What Every Golfer Needs to Know About Their Driver Loft
Written by Brittany Olizarowicz

Britt O has been playing golf since the age of 7. Almost 30 years later, she still loves the game, has played competitively on every level, and spent a good portion of her life as a Class A PGA Professional. Britt currently resides in Savannah, GA, with her husband and two young children. Current Handicap: 1

Updated on December 13, 2023

Do you know what the loft of your driver is? Do you know if it’s the correct loft for your golf game?

Loft is kind of a misunderstood concept in the game of golf, and we are here to clear that up. Most modern golf drivers have an adjustable loft, therefore making it easier to fine-tune the performance that you need.

Whether you are a beginner or a more accomplished player, you will still need to understand what loft in the driver is and how it will impact your golf game.

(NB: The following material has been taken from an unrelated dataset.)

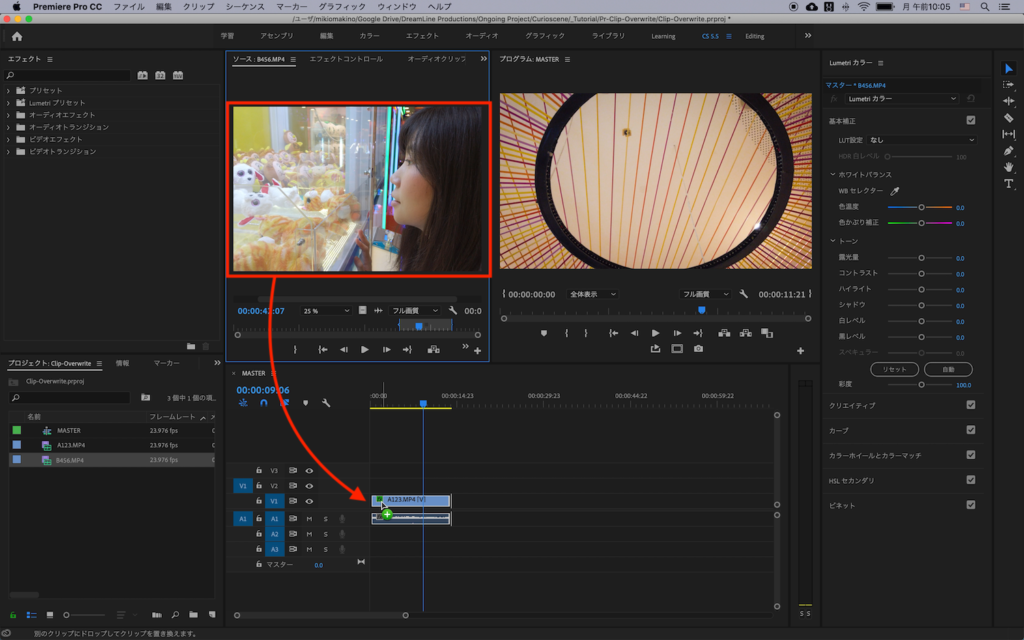1024x640 pixels.
Task: Mute audio track A1
Action: 309,519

What is The Loft on a Driver?

driver loft

The loft is the angle of the clubface of a driver. Most drivers have a loft between 8 and 13 degrees. The 8 degree driver will have a much lower launch than the 13 degrees, and it will also impact overall distance and forgiveness.

Many players think that the loft on the driver will impact only the launch angle of your golf shot, but there is quite a bit more to it than this.


How Driver Loft Affects Your Ball Flight

The interesting thing about the loft of your driver is that it is not just about how high you hit the golf ball. In addition, the loft will help you with distance, accuracy, and forgiveness.


The total distance of the golf shot is impacted by the club’s loft. One of the myths of the game is that when you can keep the ball lower, you will get more distance. For some golfers, a lower lofted driver does maximize distance, but that is more about their path and their speed than the driver.

Many professional golfers can hit a driver with 8 degrees of loft and get it to fly 300 or more yards. When you watch the ball flight of this drive, it is still quite high. The higher lofted shot allows the ball to stay in the air for quite some time. The air provides less resistance than the ground.

However, slower swing speed players often struggle to get the distance they need with the lower lofted driver. The lower a loft gets on a golf club, the harder it is to get the ball up off the ground.

High lofted drivers that are 11 or 12 degrees offer great distance for the slower swing speed players.


In addition to golf driver loft impacting distance, it will also impact forgiveness. The forgiveness of a golf driver is considerably higher when it has a higher loft. The higher the loft, the easier it is to get the ball straight down the fairway.

You may be wondering why golfers don’t want to use higher lofted drivers all the time.

The reason here is that for certain swing speeds, you will eventually hit the ball so high that it costs you the distance.

Golfers need to find that perfect combination of loft and launch angle to ensure maximum distance. Luckily with modern fitting equipment, this is easier than it ever has been.

I have always played with a 10.5 degree driver. Most recently, I tried to adjust the loft down to 9.5 to see if it would give me a more piercing ball flight, something that I thought would be helpful.

The ball flight was more like what I thought I needed, but the total distance from my golf shot was lacking. This just further proves the point that the best loft is the one that works the best for your speed and your angle of attack to the golf ball. For me, that is 10.5 degrees of loft.


Forgiveness and accuracy can go hand in hand. When golf drivers are the right loft for your swing speed, you should have an easier time controlling them. For instance, a player may find that with an 11 degree driver, they can be more accurate than they can be with a 10 degree driver.

The way to fine-tune this is to test your accuracy while setting the club to several different lofts.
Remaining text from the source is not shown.